Sunday, March 23, 2008

Using a shield where it is not warranted

This morning's Inky features a few interesting editorials, but the one that has me yelling back at my computer is Mark Bowden's commentary on the need for strong shield laws to protect both the public and the media. I agree that the shield law is necessary and appropriate but am also aware that there are times these laws have been (and could very well be) a means to be used as a propaganda tool for the government, administration officials, political party, or to slander/libel a private citizen without being held accountable. In some cases, reporters may be willing participants who use the shield to hide their lack of integrity, and in some they may have been duped into being tools. The example Bowden uses to make his case is closer to the former as he writes he hopes that former Philadelphia Daily News staff writer, Toni Loci, wins an appeal to a judgment require she name her sources and pay $5,000/day until she complies with the ruling [emphasis added]
Loci is facing financial ruin for defying U.S. District Judge Reggie B. Walton, who is presiding over a civil lawsuit against the government by Steven Hatfill, the man Attorney General John Ashcroft named as a "person of interest" in the still-open anthrax-mailing case of 2001. The anthrax letters killed five people and sickened 17, sending the nation into a panic over a possible terrorist chemical attack.

The anthrax mailer has not been caught. Hatfill, a virologist and biomedical research scientist, has always asserted his innocence and has never been charged with the crime, but his reputation and career have been destroyed. FBI and Justice Department officials repeatedly identified him off the record to newspaper reporters as the prime suspect. One of those reporters was Loci. In two stories she wrote for USA Today in 2003 naming Hatfill as the primary suspect, she mentioned first four unidentified law-enforcement sources, and then three. Walton wants to know who they were.
Now, I'm not a journalist but were I to provide information "off the record" I would assume that the information would be used as a lead to obtain additional information or mentally filed, but I would not expect to find the information I provided off the record to be reported with myself indicated as an unnamed source. If I wanted a reporter to print the information I provided but absolutely needed my identity to remain confidential, I would not be making my statement off the record - I would reveal the information only if I could be assured it was unattributable (i.e., anonymous source).

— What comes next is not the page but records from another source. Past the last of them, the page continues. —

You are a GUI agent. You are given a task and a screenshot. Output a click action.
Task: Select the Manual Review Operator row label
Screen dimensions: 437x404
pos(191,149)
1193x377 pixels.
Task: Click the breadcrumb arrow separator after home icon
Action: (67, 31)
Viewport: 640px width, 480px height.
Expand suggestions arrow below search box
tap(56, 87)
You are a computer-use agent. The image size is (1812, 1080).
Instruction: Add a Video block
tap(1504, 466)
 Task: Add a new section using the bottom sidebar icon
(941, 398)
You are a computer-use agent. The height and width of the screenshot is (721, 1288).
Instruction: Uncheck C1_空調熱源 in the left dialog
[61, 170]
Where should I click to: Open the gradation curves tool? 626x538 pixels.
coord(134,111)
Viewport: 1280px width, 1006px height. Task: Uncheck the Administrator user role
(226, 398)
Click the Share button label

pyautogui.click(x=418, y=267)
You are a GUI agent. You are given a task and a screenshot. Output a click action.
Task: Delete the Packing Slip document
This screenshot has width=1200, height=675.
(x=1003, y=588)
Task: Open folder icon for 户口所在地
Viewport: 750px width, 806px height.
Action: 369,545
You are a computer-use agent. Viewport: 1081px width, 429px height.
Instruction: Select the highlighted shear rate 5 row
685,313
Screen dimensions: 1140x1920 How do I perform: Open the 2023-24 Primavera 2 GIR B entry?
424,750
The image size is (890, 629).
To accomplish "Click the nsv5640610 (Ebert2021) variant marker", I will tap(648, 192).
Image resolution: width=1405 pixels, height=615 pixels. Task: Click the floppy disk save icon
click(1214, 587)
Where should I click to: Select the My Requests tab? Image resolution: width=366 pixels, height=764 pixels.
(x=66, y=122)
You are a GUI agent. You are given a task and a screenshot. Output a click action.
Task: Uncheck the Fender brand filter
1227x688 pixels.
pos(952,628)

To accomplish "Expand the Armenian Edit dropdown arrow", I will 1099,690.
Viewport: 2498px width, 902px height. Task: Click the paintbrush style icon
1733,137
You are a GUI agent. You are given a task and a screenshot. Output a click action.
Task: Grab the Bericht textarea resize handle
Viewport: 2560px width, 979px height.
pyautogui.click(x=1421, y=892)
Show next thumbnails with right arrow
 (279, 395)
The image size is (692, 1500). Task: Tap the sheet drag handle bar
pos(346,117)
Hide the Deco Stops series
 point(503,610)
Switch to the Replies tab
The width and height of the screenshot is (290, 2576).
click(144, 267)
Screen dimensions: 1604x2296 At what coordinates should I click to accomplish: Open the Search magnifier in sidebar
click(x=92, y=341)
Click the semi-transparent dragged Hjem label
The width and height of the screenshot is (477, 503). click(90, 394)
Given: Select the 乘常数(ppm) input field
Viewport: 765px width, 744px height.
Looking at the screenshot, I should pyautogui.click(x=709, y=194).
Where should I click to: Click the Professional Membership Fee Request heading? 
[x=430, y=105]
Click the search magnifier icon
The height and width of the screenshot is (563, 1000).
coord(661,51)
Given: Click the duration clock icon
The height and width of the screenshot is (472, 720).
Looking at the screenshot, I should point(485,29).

Bowden acknowledges that Hatfill's career and reputation have been ruined and he has a right to know who provided Loci and any other reporter with the information that was used to ruin him. He also notes that, in this case
the use of unnamed sources in her stories was unnecessary and had the effect of both further staining Hatfill's reputation and inviting her current troubles. Neither of the stories she wrote was remarkable or exclusive.
Loci's sources made two mistakes in one: they provided information off the record to an unreliable reporter. They should have chosen what they said and to whom they said it more carefully. Additionally, the moment they saw the information they provided off the record in print they should have started the damage control necessary to prepare them for the inevitable revelation of their role in her story. As such, any assertion that she ought not be held responsible for any part of the damage done to Hatfill or that she should not have to out her sources just doesn't hold sway. In this case, the misuse/abuse of the shield law is the threat to a free press, forcing Loci to reveal her sources is not.